IE7 - kolejna luka?
Microsoft sprawdza doniesienia o nowym błędzie w zabezpieczeniach przeglądarki Internet Explorer 7. Z informacji dostarczonych przez Aviva Raffa - izraelskiego programisty, który wykrył problem - wynika, iż błąd ów może zostać wykorzystany np. przez phisherów do oszukiwania użytkowników przeglądarki.
Według Raffa, problem polega na tym, iż "napastnik" może wykorzystać stronę z komunikatem o błędzie, wyświetlanym przez IE7, do przekierowania internauty na niebezpieczną witrynę - podczas gry w polu adresowym wyświetlony zostanie adres innej strony ( np. e-banku ).
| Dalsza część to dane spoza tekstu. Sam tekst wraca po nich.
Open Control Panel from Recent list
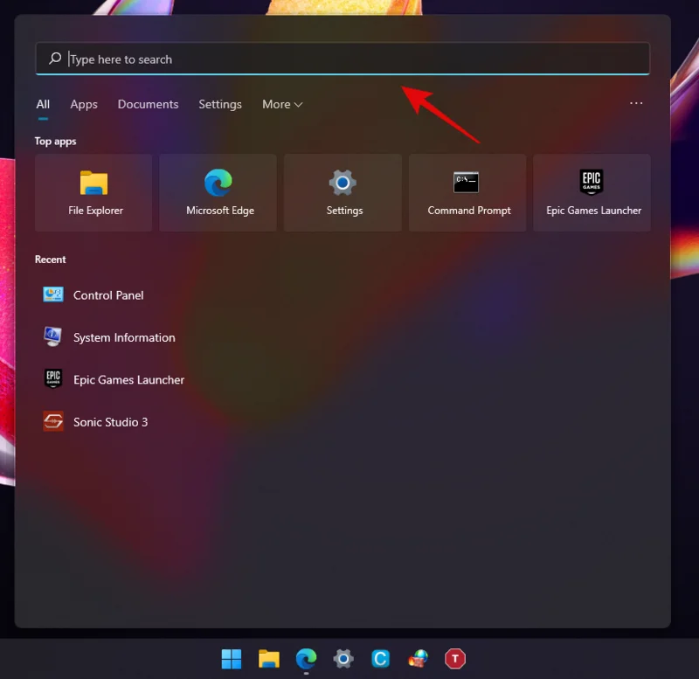Image resolution: width=699 pixels, height=679 pixels. [107, 294]
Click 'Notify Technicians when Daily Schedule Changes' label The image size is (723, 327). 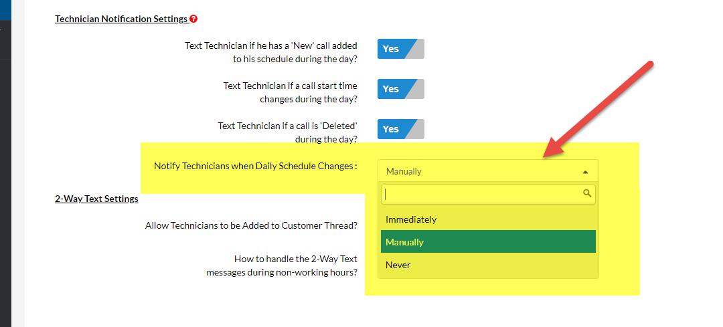(x=255, y=166)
Chodzi tu o komunikat o błędzie, który pojawia się gdy użytkownik zrezygnuje z wyświetlenia ładującej się już strony ( lub gdy np. błąd połączenia zakłóci ten proces ). "Napastnik" może podmienić pojawiający się w owym komunikacie link, którego kliknięcie domyślnie powoduje odświeżenie strony. Jeśli link ten zostanie podmieniony na adres innej strony, internauta zostanie na nią przekierowany podczas próby odświeżenia strony z informacją o błędzie. Co istotne - luka w IE sprawia, że adres w polu adresowym nie zmieni się - mimo, iż użytkownik przejdzie na inną stronę, niż chciał, w polu tym pozostanie adres pierwszej strony.
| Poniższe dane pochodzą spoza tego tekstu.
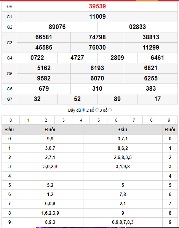
Task: Click digit filter tab 0
Action: pos(11,120)
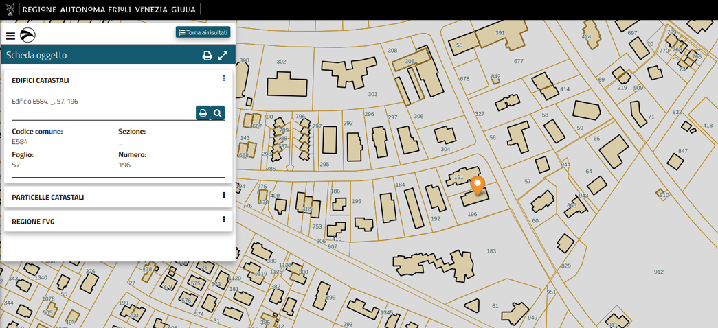Expand the Particelle Catastali section
718x328 pixels.
tap(48, 197)
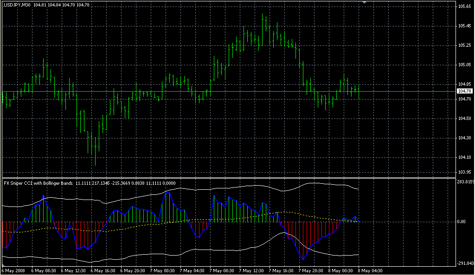Click the 105.05 price axis value
This screenshot has height=275, width=475.
tap(464, 65)
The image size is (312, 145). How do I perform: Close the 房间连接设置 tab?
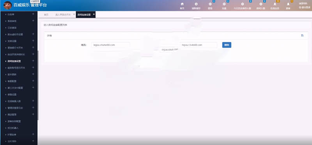(94, 14)
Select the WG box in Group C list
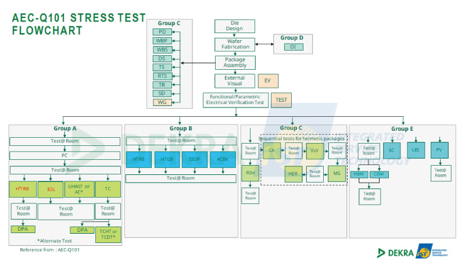Screen dimensions: 465x279 162,102
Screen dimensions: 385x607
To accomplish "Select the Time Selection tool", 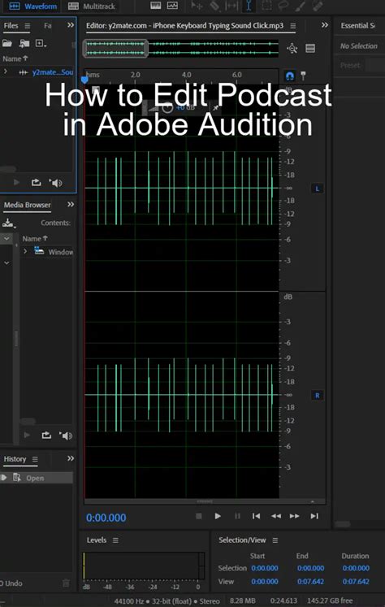I will pyautogui.click(x=249, y=6).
Problem dotyczy przeglądarki Internet Explorer 7, zainstalowanej w systemie Windows Vista lub XP. Na stronie Aviva Raffa - http://aviv.raffon.net/2007/03/14/phishingusingie7localresourcevulnerability.aspx znaleźć można testową stronę, demonstrującą działanie luki ( osoby, które nie korzystają z IE7, mogą tam znaleźć film ilustrujący odkrycie Izraleczyka ).